As the garden starts to wind down a bit for winter, we are often left wondering what I should do with used compost. The compost may no longer be fit for use in tubs and baskets, but it still holds a lot of value in the garden.
So when you’re turning out your containers and baskets at the end of the season and thinking about what to do with the used composts, consider one of these ideas.
1. Add Old Compost into your Home Compost
Home composting is one of the many fun and practical ways to use waste products from your garden. Old compost can be used to make new compost if you add it back into your compost heap. The microbial activity in your compost heap, along with the mixing action of worms and other creatures living in your compost will reinvigorate your compost and before long you will be able to use it on your garden all over again.
2. Use Old Compost as Mulch or Soil Improver
Old compost may have run out of nutrients, but it is far from useless when it comes to feeding your plants. If you use old compost as a mulch on your garden beds it will add organic matter to your soil. Organic matter will help to feed the life in the soil, which in turn will help to release nutrients to your plants.
Mulching will also help to improve drainage in your soils, help to lock in moisture during times of drought and help suppress weeds. Organic matter will help to improve your soil structure by feeding the life that lives in the soil.
We also sell a range of soil improvers and mulches for different jobs.
3. Use Old Compost for Fixing Patches in your Lawn
Use compost is perfect for adding to patches in your lawn that need to be reseeded. Often the soil in these patches is poor and needs the addition of organic matter. Adding your used compost to these areas will help seed germination and establishment.
You might also want to try our peat-free Lawn Dressing.
4. Use Old Compost for Levelling Your Garden
Whether it is filling up raised beds or evening out the surface of a lawn, old compost is a great filler for these areas of the garden.

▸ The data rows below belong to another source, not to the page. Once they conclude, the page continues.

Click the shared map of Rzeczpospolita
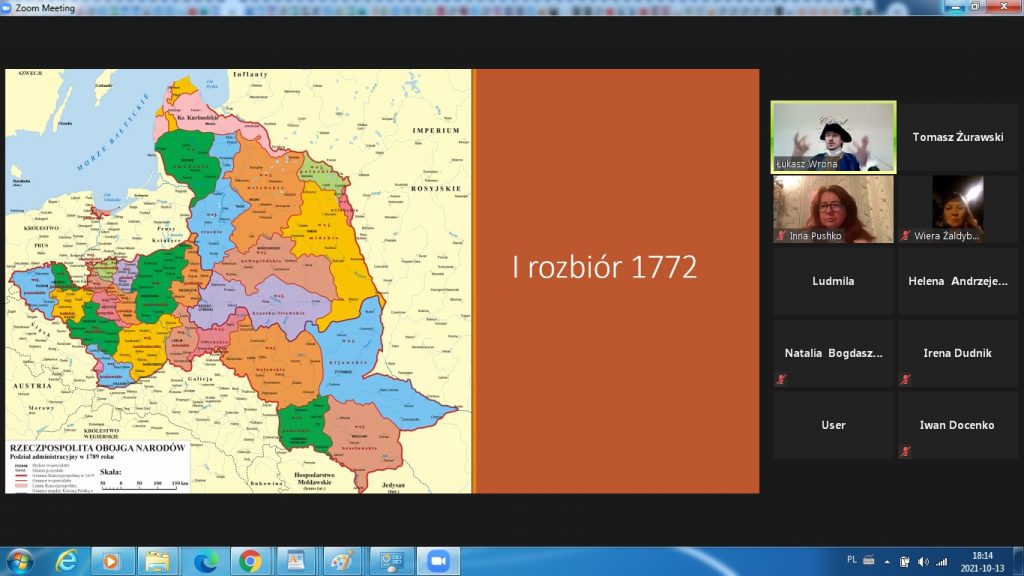 coord(238,280)
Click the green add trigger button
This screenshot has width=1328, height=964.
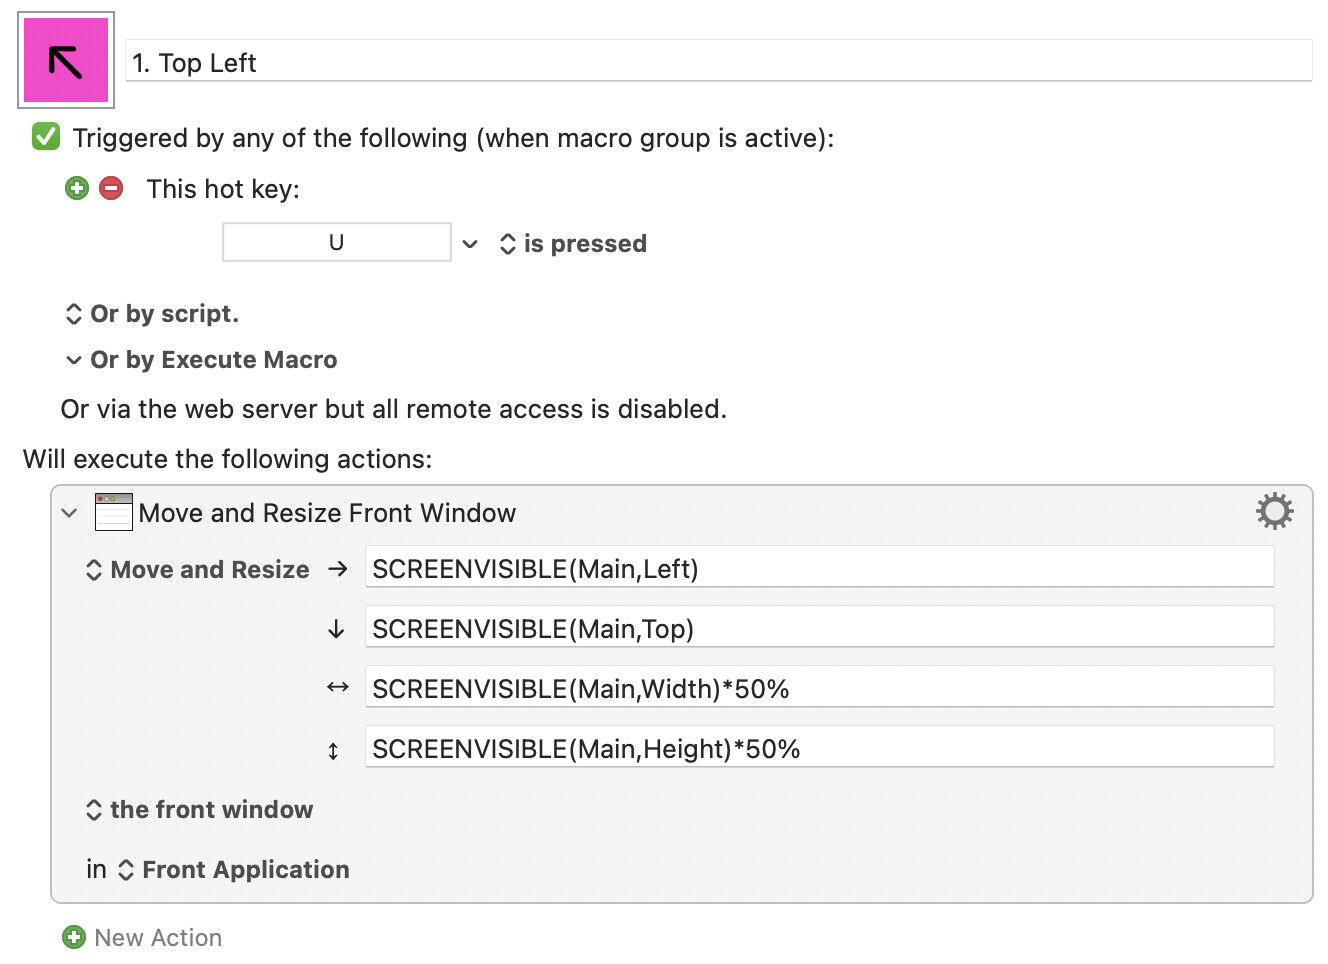[x=77, y=188]
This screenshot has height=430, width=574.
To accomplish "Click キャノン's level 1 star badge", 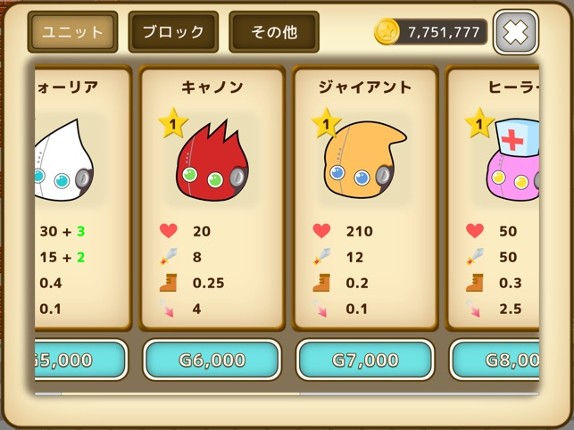I will click(173, 124).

Our peat-free Topsoil Blended Loam is also a great choice for small levelling jobs.
5. Grow Carrots
Carrots are well known for growing in nutrient-poor soils. This makes used compost the perfect medium to grow them into. Your carrots will grow down fast to find nutrients deeper in the compost, and the result will be more crops for you.
Carrots need well-drained compost and a sunny position. Sow them directly into the bed or container where you want them to grow. If growing them in a container ensure that it is deep enough for them to send down deep roots, and make sure that it has good drainage.
Above all it is important to use leftover compost and not let it go to waste.